Yes, some cells are self-excitatory. Cardiac pacemaker cells are the
best example. But this self-excitatory quality is well understood in
physical terms. It certainly does not mean that the cell miraculously
decides to depolarise its membrane.

>> That must be evident in
>> some experiment or observation; for otherwise the brain would follow
>> the rigid physical laws in a machine-like way, which you do not
>> believe is the case.
> You are conceiving of the brain in a way which is so pathologically
> prejudiced that there is no possibility of your seeing beyond it. You have
> decided a priori that all there is is what physics has defined, and
> therefore no matter how absurd it is, everything that exists must 'really'
> be part of that. Your view makes it impossible for any organism to do
> anything other than passively wait until something external causes a chain
> reaction that makes their legs move around and their hands shove food into
> their mouth. The universe that you imagine cannot possibly include you or
> your ability to imagine anything - but rather than seeing that as a
> catastrophic problem with your model, you simply let go of common sense,
> personal experience, etc, and think 'If I think that I am doing anything,
> then I must be mistaken." To me, this is the height of anthropocentricism,
> only in reverse.

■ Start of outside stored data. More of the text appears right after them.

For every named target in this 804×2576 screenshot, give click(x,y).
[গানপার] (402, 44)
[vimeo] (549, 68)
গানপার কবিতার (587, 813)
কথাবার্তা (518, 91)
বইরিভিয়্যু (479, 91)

You see everything in the universe as having power and
> presence except us. We are confined to some metaphysical never-never land of
> 'illusion' or 'emergent properties' while the lowliest ganglion strides the
> universe as part of a micro-empire - dictating our every move according to
> rigidly deterministic laws. It's a fantasy that would make Dr. Seuss roll
> his eyes.

I have clearly said that the only thing I believe is impossible in
what you claim is that something could be
neither-determined-nor-random. Leaving that aside, I think it is
possible that you are right about top-down causality or consciousness
causing physical changes in the brain. Moreover, I think that you
could show you are right by experiment, which is a requirement for a
scientific hypothesis. I've even proposed in outline the sort of
experiment that would confirm the hypothesis, which you have rejected.
I think I've been fair. Perhaps you could propose another experiment
that you would accept as confirming or falsifying your theory?